(Data taken from a collection)

* Begin *

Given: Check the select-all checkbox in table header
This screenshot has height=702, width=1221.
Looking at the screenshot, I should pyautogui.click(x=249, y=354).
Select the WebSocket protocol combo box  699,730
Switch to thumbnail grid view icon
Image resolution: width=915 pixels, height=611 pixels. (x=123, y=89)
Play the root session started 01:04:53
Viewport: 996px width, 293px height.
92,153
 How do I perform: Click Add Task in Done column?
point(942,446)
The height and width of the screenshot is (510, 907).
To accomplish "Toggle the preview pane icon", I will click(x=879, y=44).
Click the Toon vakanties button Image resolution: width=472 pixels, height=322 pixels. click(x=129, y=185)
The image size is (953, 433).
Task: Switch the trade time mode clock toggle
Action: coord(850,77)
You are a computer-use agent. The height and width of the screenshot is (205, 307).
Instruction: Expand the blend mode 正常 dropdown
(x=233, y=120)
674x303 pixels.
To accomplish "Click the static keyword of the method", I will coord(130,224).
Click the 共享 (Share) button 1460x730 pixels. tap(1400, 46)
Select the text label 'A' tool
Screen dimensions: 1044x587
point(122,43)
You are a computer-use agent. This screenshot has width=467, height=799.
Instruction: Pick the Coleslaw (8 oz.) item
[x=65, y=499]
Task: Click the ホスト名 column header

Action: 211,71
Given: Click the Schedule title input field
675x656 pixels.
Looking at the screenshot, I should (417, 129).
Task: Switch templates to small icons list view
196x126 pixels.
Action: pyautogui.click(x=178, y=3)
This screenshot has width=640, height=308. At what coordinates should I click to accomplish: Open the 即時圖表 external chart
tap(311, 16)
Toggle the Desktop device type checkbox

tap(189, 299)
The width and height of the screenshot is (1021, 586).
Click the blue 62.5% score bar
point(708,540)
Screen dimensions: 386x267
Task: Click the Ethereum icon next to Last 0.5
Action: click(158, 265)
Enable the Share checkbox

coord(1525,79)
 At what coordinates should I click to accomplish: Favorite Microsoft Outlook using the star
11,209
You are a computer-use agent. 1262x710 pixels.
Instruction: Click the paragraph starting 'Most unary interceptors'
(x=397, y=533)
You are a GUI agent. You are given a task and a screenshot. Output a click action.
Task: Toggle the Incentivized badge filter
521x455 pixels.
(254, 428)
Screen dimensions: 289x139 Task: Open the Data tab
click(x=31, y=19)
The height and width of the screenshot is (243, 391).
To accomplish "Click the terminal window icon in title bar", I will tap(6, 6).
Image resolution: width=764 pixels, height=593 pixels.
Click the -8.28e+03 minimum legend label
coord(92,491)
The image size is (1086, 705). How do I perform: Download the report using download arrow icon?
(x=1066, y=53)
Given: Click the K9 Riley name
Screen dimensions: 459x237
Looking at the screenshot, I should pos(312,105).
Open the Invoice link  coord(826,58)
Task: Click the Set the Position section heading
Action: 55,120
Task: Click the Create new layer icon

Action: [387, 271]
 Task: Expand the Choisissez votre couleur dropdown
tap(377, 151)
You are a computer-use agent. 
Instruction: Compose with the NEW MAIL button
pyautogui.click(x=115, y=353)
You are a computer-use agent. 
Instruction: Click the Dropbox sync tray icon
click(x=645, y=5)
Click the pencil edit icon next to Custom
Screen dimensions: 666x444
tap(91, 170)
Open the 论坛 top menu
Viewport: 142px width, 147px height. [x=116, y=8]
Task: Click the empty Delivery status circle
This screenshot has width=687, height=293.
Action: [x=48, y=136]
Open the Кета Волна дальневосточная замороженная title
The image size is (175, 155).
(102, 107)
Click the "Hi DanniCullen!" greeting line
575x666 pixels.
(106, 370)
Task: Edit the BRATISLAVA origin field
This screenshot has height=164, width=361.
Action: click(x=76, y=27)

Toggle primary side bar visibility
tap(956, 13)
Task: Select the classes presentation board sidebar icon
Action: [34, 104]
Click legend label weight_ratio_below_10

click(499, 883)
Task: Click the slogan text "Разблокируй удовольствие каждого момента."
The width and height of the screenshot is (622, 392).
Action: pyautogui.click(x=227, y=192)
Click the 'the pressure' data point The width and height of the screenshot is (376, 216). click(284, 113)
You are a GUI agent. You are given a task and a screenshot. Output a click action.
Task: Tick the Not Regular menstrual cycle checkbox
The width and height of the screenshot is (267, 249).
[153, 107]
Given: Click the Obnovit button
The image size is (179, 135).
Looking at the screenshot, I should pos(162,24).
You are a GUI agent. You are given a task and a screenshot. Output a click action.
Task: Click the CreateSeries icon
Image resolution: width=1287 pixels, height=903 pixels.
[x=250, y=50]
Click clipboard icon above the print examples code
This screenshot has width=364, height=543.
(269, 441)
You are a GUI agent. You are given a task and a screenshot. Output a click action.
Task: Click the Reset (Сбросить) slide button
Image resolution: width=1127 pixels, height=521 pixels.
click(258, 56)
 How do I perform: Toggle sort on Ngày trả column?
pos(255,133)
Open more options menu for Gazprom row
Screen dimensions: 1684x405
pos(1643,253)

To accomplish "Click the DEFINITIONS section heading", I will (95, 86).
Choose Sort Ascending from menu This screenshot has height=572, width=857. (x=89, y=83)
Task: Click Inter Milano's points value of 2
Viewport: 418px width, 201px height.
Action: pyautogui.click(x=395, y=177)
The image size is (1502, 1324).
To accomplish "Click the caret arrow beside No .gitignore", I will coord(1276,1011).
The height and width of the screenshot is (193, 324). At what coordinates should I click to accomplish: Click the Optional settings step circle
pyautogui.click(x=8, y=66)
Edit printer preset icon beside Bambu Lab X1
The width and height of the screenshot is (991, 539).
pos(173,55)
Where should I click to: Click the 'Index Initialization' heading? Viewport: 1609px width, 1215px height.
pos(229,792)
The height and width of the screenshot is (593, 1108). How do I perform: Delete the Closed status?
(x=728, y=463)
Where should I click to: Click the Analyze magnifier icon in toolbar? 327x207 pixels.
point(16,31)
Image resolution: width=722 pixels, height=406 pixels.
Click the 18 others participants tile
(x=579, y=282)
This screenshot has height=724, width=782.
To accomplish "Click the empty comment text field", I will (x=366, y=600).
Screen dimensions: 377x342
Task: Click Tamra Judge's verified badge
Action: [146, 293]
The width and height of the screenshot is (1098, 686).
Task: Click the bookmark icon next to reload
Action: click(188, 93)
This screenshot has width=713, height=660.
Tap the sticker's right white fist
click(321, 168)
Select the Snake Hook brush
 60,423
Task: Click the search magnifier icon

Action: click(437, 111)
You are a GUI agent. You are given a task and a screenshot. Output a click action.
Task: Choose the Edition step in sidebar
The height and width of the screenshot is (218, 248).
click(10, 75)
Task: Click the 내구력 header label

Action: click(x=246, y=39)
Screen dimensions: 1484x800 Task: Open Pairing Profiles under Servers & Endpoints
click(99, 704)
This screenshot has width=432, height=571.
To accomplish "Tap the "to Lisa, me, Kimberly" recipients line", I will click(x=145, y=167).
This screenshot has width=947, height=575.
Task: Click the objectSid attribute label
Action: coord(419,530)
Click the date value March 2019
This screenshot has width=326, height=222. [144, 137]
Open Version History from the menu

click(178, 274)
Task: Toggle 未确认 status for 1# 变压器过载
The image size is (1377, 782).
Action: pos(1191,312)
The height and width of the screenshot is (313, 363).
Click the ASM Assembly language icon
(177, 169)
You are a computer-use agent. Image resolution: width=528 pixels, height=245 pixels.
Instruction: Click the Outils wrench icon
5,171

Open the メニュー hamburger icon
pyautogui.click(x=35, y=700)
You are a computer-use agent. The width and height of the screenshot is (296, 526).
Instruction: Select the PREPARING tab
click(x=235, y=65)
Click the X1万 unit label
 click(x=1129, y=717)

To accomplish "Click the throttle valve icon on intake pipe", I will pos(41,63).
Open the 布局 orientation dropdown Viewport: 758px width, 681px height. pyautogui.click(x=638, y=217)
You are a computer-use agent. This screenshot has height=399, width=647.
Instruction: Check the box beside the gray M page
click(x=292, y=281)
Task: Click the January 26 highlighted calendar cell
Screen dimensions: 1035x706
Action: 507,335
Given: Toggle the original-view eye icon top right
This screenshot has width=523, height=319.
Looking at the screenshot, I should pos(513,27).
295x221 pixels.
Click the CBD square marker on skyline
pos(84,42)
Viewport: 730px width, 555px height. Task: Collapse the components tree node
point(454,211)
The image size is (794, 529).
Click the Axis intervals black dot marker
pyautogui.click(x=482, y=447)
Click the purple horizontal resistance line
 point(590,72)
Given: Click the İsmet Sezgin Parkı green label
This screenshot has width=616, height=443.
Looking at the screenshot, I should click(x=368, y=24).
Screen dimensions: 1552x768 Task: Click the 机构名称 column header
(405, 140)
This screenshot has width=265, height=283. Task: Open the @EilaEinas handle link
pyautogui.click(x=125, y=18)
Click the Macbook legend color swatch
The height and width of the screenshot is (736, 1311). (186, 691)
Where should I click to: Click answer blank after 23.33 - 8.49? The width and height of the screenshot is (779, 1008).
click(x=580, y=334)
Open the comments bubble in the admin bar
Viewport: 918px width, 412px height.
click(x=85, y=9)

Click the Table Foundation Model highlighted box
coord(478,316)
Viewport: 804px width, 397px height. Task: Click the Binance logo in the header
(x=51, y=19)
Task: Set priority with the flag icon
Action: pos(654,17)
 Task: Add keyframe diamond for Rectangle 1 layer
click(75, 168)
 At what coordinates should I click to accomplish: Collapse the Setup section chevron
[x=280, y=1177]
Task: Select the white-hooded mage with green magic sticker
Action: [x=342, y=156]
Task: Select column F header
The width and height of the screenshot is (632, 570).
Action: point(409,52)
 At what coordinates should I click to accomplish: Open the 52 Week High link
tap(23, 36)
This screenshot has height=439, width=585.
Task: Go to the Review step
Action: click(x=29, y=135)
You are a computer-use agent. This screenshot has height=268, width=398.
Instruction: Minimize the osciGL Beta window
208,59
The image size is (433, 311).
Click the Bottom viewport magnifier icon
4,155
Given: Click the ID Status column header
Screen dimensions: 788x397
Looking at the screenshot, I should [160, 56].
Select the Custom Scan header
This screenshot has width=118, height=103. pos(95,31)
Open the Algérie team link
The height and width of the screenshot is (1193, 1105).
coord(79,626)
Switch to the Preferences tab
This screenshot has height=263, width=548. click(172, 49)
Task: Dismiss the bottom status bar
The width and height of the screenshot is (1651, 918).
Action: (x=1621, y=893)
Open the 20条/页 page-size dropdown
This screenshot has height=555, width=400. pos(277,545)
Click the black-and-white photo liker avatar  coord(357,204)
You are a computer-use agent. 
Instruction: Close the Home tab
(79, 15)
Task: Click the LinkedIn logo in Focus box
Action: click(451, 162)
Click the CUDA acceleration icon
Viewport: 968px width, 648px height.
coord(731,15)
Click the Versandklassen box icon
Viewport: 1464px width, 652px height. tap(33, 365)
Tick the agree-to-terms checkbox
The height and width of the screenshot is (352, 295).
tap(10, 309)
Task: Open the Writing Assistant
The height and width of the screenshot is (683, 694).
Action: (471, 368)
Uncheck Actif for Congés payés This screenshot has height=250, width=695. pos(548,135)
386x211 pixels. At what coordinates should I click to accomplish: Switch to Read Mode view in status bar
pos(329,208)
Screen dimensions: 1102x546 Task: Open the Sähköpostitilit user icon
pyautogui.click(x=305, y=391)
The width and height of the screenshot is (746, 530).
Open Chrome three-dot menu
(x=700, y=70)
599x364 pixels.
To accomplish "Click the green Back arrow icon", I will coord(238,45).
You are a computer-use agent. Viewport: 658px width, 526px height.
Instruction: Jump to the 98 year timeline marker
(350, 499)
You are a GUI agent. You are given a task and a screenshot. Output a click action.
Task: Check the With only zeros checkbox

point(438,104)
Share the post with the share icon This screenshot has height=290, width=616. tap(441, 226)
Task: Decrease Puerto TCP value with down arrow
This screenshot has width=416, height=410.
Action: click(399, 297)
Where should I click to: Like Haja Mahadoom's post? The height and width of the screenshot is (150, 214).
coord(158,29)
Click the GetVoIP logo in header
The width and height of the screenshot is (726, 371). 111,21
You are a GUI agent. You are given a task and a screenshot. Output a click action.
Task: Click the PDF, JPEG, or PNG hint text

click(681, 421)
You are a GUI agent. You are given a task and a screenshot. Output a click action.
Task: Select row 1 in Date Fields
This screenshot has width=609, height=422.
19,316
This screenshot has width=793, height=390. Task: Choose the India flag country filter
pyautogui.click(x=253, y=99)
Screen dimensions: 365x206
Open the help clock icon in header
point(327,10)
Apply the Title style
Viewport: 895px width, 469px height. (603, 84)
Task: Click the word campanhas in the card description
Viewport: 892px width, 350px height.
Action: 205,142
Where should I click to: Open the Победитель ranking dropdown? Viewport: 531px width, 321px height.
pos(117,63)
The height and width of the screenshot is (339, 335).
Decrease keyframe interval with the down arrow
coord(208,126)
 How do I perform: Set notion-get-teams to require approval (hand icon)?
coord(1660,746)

* End *

**What is required:**
Copy the lines of the data word for word, beginning with the line that contains "Click the purple horizontal resistance line" and continuing through the line that contains "Action: pos(654,17)".

**Correct output:**
Click the purple horizontal resistance line
 point(590,72)
Given: Click the İsmet Sezgin Parkı green label
This screenshot has width=616, height=443.
Looking at the screenshot, I should click(x=368, y=24).
Screen dimensions: 1552x768 Task: Click the 机构名称 column header
(405, 140)
This screenshot has width=265, height=283. Task: Open the @EilaEinas handle link
pyautogui.click(x=125, y=18)
Click the Macbook legend color swatch
The height and width of the screenshot is (736, 1311). (186, 691)
Where should I click to: Click answer blank after 23.33 - 8.49? The width and height of the screenshot is (779, 1008).
click(x=580, y=334)
Open the comments bubble in the admin bar
Viewport: 918px width, 412px height.
click(x=85, y=9)

Click the Table Foundation Model highlighted box
coord(478,316)
Viewport: 804px width, 397px height. Task: Click the Binance logo in the header
(x=51, y=19)
Task: Set priority with the flag icon
Action: pos(654,17)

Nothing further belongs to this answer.